Resumiendo, el equipo sería compuesto por , amplificador, preamplificador y el par de bafles SIN crossover- ¿ funcionará?..o que me haría falta para ponerlo en marcha. Mis conocimientos en esto de configurar y adaptar equipos son mínimos y por eso solicito ayuda a este gran foro . Gracias y quedo muy atento a sus recomendaciones.


----------



## Juan Carlos Hernández Púa (Jul 30, 2016)

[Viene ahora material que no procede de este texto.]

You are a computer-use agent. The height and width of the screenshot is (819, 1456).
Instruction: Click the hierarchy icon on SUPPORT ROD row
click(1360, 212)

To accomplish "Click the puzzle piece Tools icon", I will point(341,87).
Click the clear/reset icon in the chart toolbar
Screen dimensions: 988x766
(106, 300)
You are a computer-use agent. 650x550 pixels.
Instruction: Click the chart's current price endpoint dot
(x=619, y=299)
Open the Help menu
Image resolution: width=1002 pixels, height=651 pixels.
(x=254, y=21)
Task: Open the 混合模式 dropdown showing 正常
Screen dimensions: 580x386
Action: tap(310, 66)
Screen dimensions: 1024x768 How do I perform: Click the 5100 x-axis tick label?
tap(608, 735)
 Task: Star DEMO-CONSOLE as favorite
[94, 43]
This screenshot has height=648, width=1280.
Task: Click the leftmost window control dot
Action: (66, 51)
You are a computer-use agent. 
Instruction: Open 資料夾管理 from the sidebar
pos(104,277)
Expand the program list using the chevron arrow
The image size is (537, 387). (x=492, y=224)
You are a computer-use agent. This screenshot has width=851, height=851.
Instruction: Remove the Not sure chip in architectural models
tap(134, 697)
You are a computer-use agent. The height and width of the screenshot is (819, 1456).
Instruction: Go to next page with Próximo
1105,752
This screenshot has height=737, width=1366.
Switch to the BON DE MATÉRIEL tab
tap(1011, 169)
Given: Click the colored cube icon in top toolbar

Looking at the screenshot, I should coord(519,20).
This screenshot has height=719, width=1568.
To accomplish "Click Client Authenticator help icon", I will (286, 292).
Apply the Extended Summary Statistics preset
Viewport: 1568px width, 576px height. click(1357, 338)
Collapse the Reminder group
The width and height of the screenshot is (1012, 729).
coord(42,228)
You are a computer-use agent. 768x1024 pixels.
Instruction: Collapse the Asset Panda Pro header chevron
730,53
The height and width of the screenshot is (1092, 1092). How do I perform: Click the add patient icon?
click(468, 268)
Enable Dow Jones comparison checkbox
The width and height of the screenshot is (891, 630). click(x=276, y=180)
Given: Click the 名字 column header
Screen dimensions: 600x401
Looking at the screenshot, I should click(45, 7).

Imprescindible un filtro pasivo para el baffles que filtre la señal de salida del amplificador para atacar a cada altavoz del baffles con el rango de frecuencias idóneo para su trabajo.
A saber, creo que son baffles de tres vías ( graves medios y unidad de compresión de agudos )  y diría que tienen una impedancia de 8 ohmnios.
En el foro hay gente muy preparada que podría realizar una tesis doctoral de éste tema, pero para ir al grano, compra o fabricante un filtro pasivo de tres vías con una impedancia de 4 u 8 ohmnios ( verificarlo ) y que soporte la potencia del amplificador.
Yo no entraría en más tecnicismos pues no tienes conocimientos de acústica.
Eso sí, dile a tu hijo que nos invite a una ronda si aparecemos por el bar.
Un saludo.


----------



## ferrari (Jul 30, 2016)

Que tal Juan Carlos,  me alegra tener una respuesta que de una luz a mi inquietud aunque eso signifique que no son buenas noticias. Cada bafle lo componen 2  parlantes Peavey Black widow de 12 pulgadas de 350W y en el medio Dos Drivers Selenium D220TI,  de 8 ohmnios efectivamente, son los que en el sistema actual cumplen la función de medios -los 4 parlantes de 12- y agudos  - los 2 drivers- + dos cajas aparte con subwoofers para los graves que no aparecen en las fotos. . La idea es - según yo- que estos bafles queden full rango y ahora me dice Juan Carlos que si o si es necesario un crossover pasivo que separe las frecuencias  y que soporte la potencia del amplificador.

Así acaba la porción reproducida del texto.